■ CHECK YOUR UNDERSTANDING:
(1) List every sentence in the forum thread on L-BFGS for complex-valued networks that ends with a question mark.
(2) Write out the stretch of the forum thread on L-BFGS for complex-valued networks from "L-BFGS is tricky" through "L-BFGS is not).", word for word.

■ TEXT FOR ANALYSIS:
+ + + +

I wrote my own LBFGS code for a neural network with complex values. It worked until the step size became to small to change the network because of floating point position. Has anyone had similar problems and know how to solve it? I do have an Adam optimizer that is perfectly happy to optimize to half of the loss of the LBFGS code, but it is kinda slow, and I was hoping faster convergence.
Have you tried using an existing L-BFGS implementation? To apply an L-BFGS algorithm designed for real values to complex parameters, just map the real and imaginary parts of the parameters (and their gradients… presumably CR-calculus gradients since loss functions are non-holomorphic) to/from the complex values, i.e mapping \mathbb{C}^n to/from \mathbb{R}^{2n}.
L-BFGS is tricky to implement properly IIRC; there are a lot of corner cases to get right. There should be no need to write a custom “complex L-BFGS” just to work with complex parameters.
The step sizes getting that small is often a symptom of inaccurate gradients causing the algorithm to backtrack to arbitrarily small values (because it can’t satisfy the Wolfe conditions).
L-BFGS is much more sensitive to accurate gradients than Adam. Have you checked your gradients? (And Adam will often happily ignore occasional discontinuities in your function or its derivative, e.g. ReLU activation functions, whereas L-BFGS really wants your function to be twice-differentiable.)
I’m also assuming that you are solving a deterministic optimization problem, not a stochastic one like what Adam is designed for (and L-BFGS is not).

+ + + +

■ MATERIAL PROVIDED:
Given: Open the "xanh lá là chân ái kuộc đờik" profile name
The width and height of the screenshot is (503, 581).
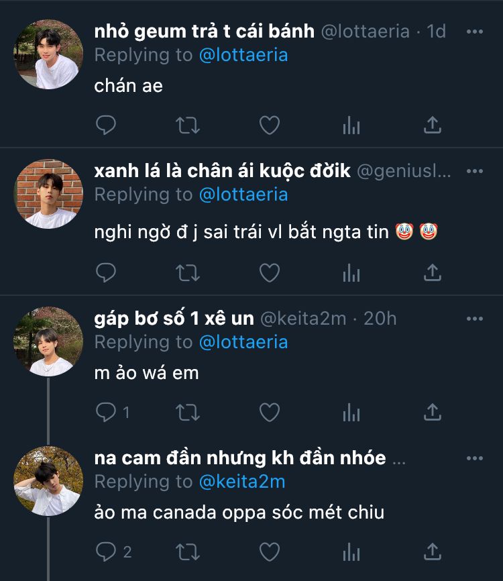Looking at the screenshot, I should click(x=223, y=171).
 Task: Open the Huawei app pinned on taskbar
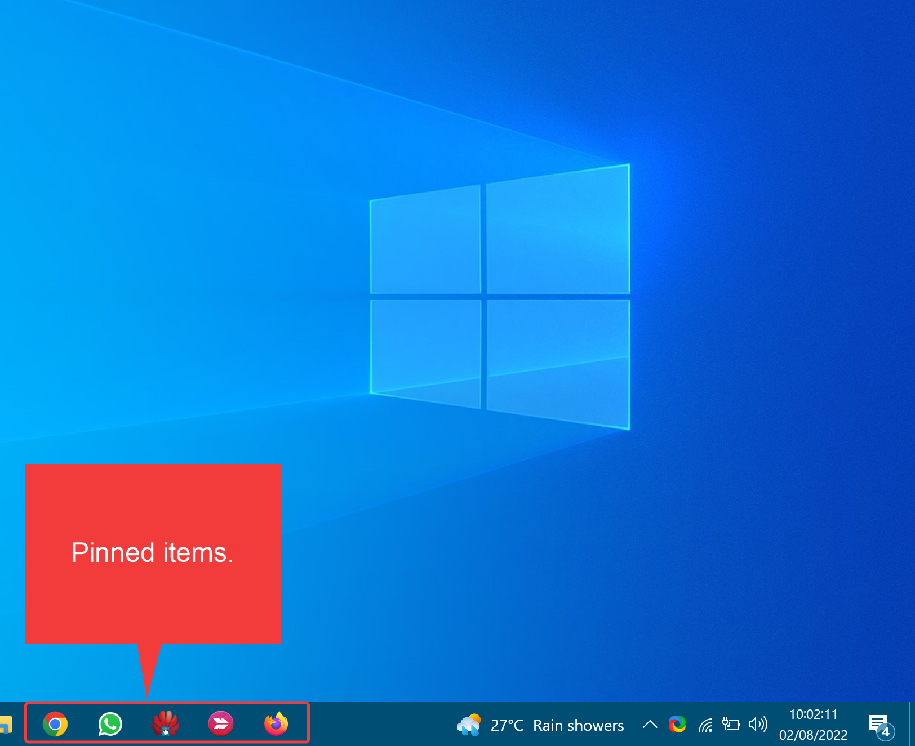pyautogui.click(x=165, y=724)
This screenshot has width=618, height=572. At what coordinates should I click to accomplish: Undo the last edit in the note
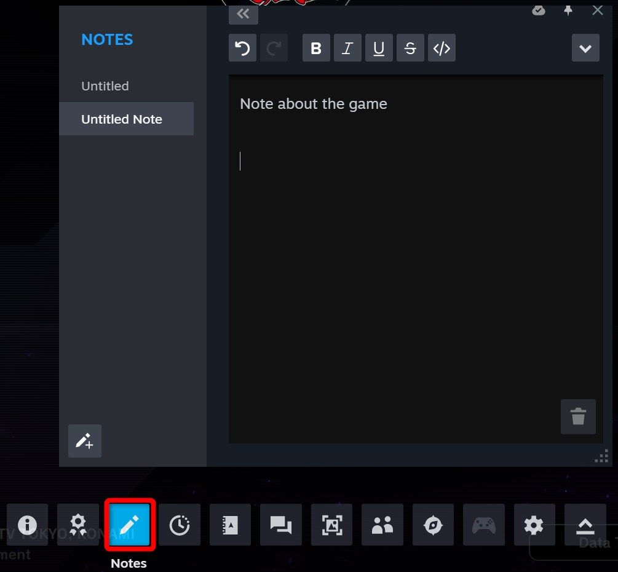242,47
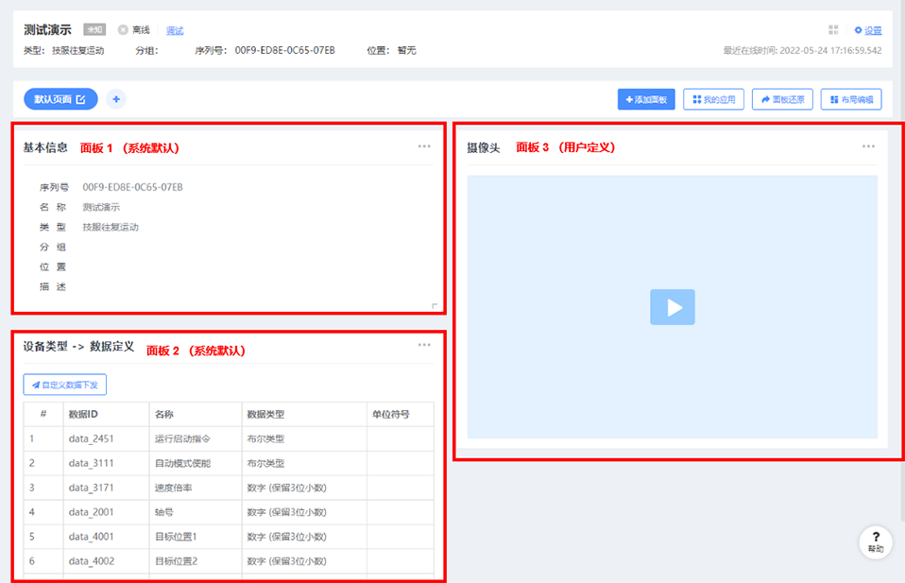Open the 测试 link in header

click(175, 30)
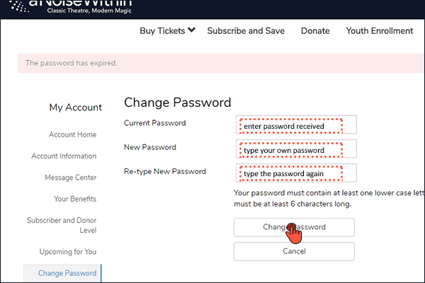
Task: Focus the Current Password input field
Action: pos(296,125)
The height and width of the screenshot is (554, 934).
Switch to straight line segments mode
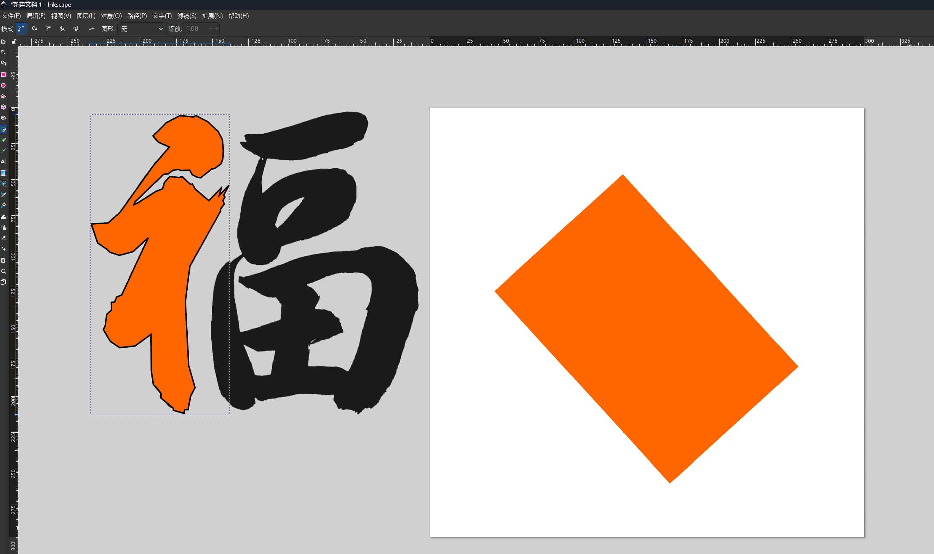tap(62, 29)
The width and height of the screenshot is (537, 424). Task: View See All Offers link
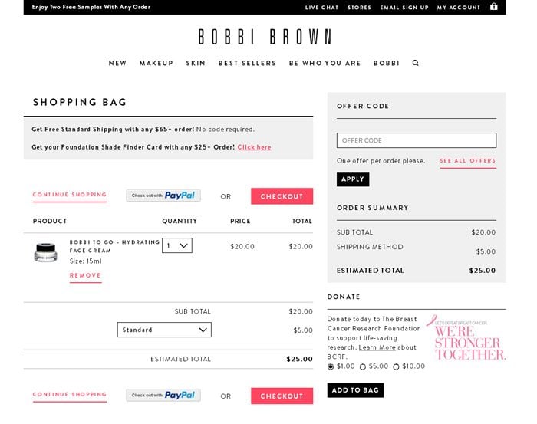(x=467, y=161)
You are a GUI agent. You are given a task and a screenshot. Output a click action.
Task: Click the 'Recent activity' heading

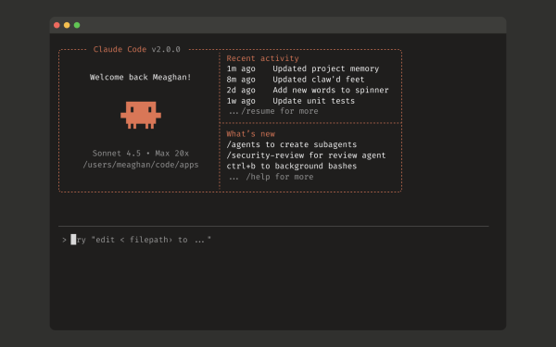point(262,58)
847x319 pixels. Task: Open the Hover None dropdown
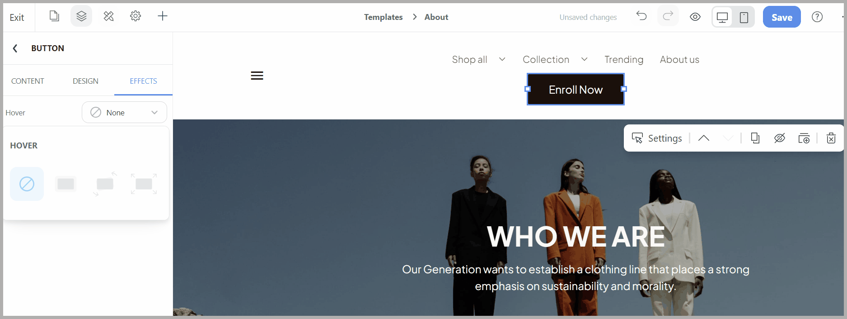[124, 112]
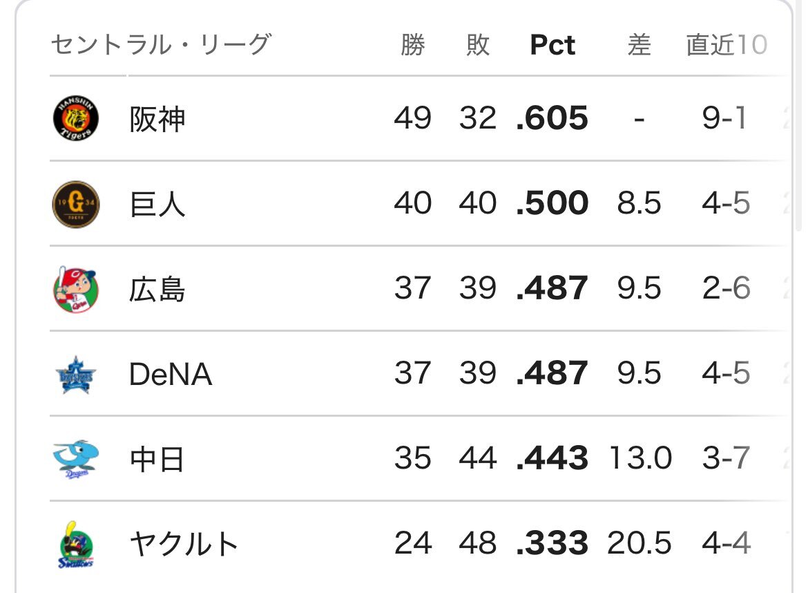Screen dimensions: 808x593
Task: Open the 巨人 team link
Action: (x=157, y=204)

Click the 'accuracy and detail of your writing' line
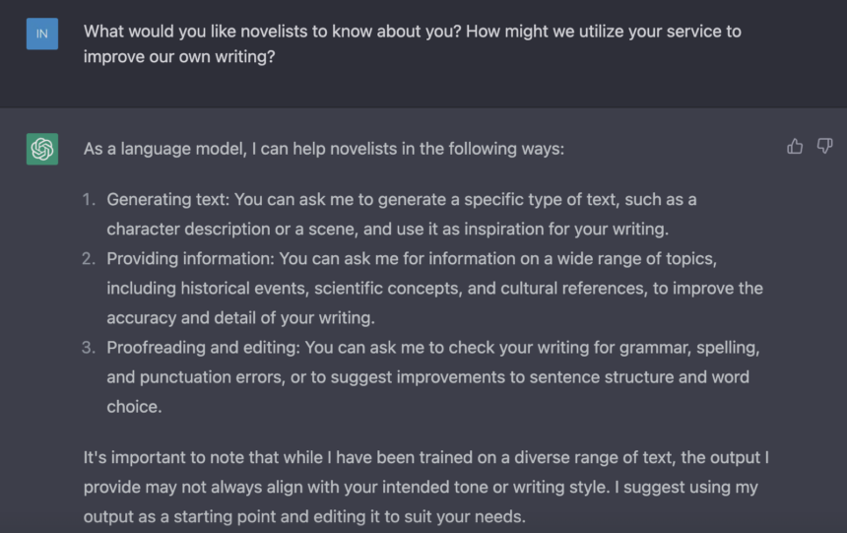[240, 317]
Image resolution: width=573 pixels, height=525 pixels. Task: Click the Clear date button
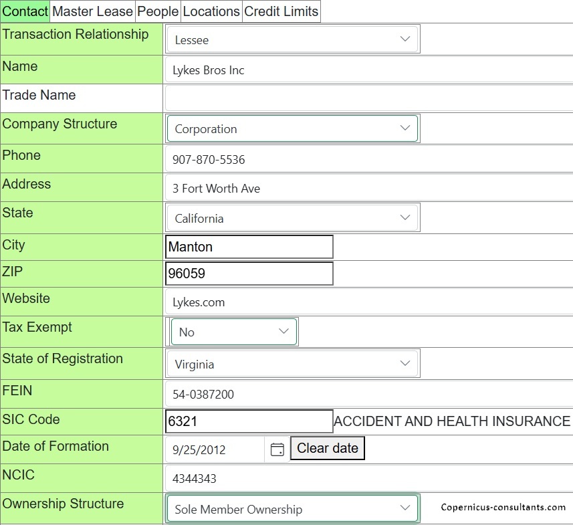pos(328,449)
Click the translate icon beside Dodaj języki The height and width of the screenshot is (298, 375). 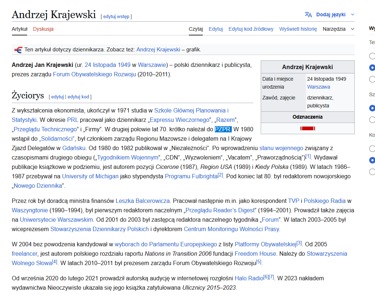(308, 14)
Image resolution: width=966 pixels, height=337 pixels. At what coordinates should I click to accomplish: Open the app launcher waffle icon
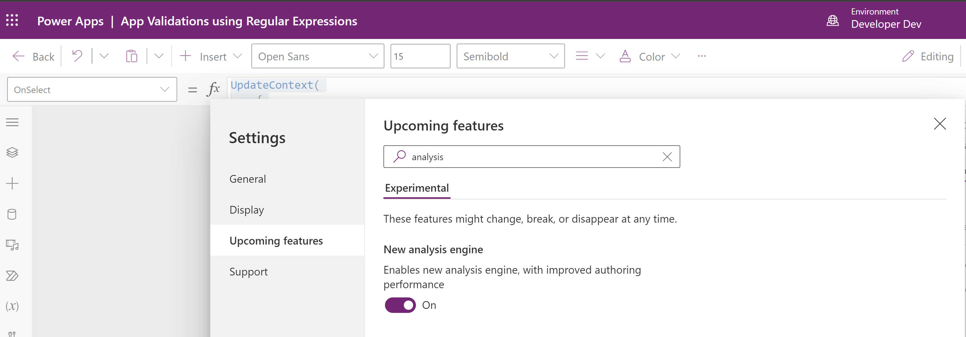point(12,20)
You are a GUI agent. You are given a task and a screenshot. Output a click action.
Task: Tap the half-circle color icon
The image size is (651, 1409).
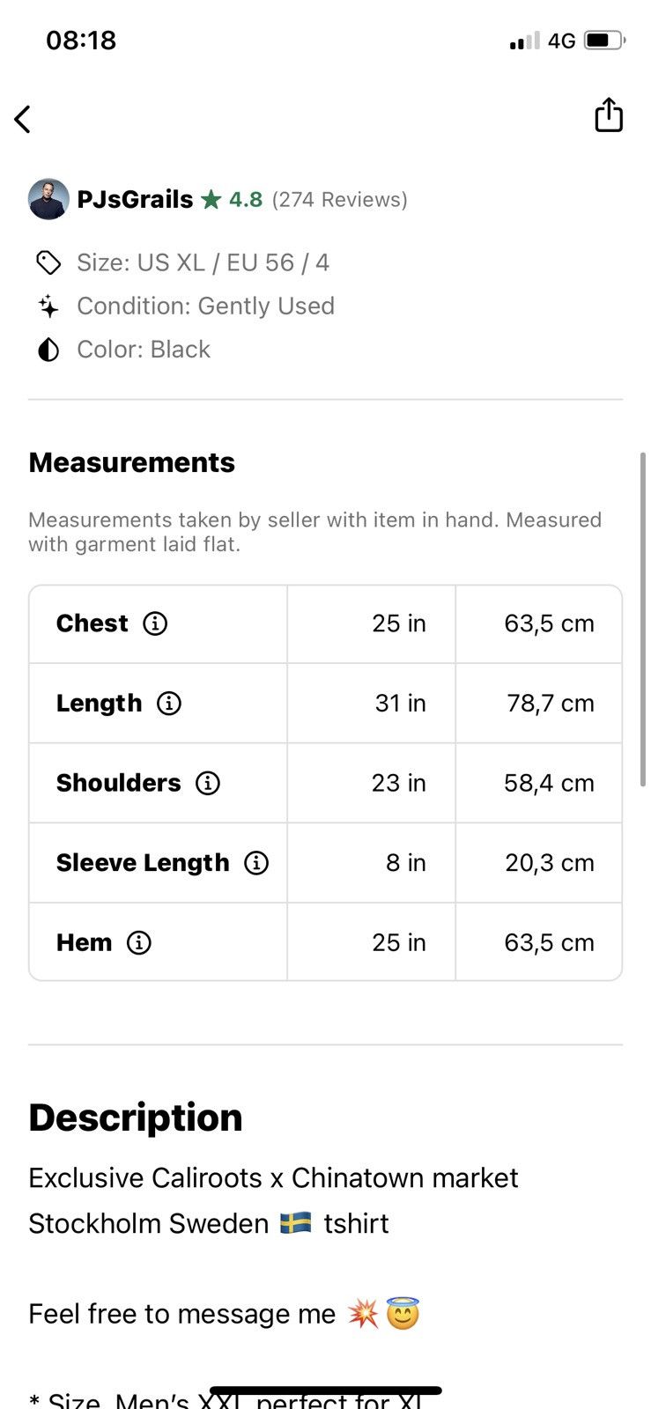click(48, 350)
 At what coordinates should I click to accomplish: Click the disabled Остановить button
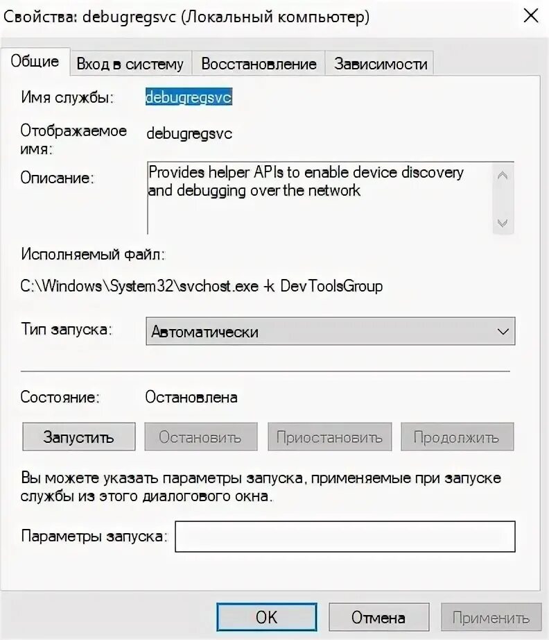point(200,437)
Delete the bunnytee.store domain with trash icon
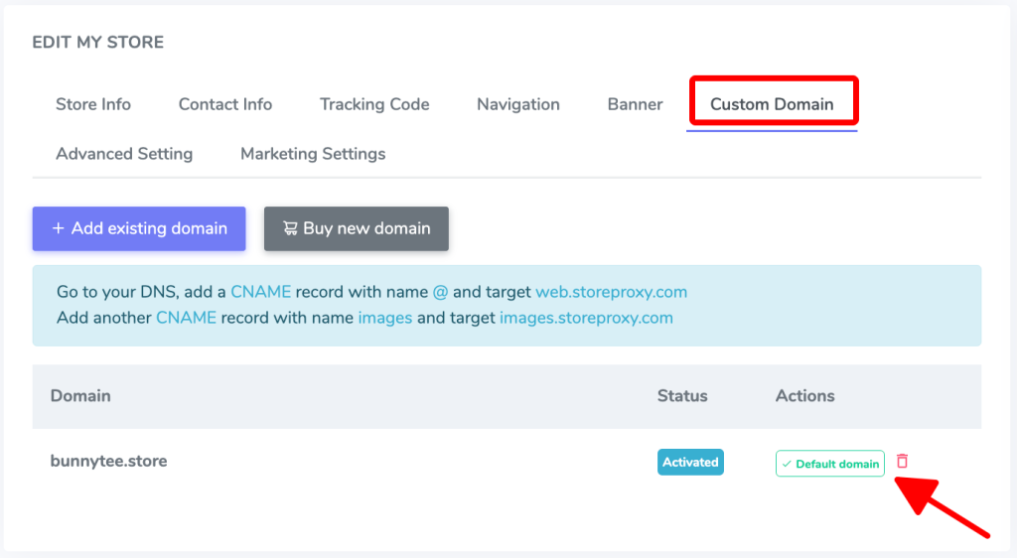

+ + + +

■ WRITTEN ANSWERS:
(1)
- Has anyone had similar problems and know how to solve it?
- Have you tried using an existing L-BFGS implementation?
- Have you checked your gradients?

(2)
L-BFGS is tricky to implement properly IIRC; there are a lot of corner cases to get right. There should be no need to write a custom “complex L-BFGS” just to work with complex parameters.
The step sizes getting that small is often a symptom of inaccurate gradients causing the algorithm to backtrack to arbitrarily small values (because it can’t satisfy the Wolfe conditions).
L-BFGS is much more sensitive to accurate gradients than Adam. Have you checked your gradients? (And Adam will often happily ignore occasional discontinuities in your function or its derivative, e.g. ReLU activation functions, whereas L-BFGS really wants your function to be twice-differentiable.)
I’m also assuming that you are solving a deterministic optimization problem, not a stochastic one like what Adam is designed for (and L-BFGS is not).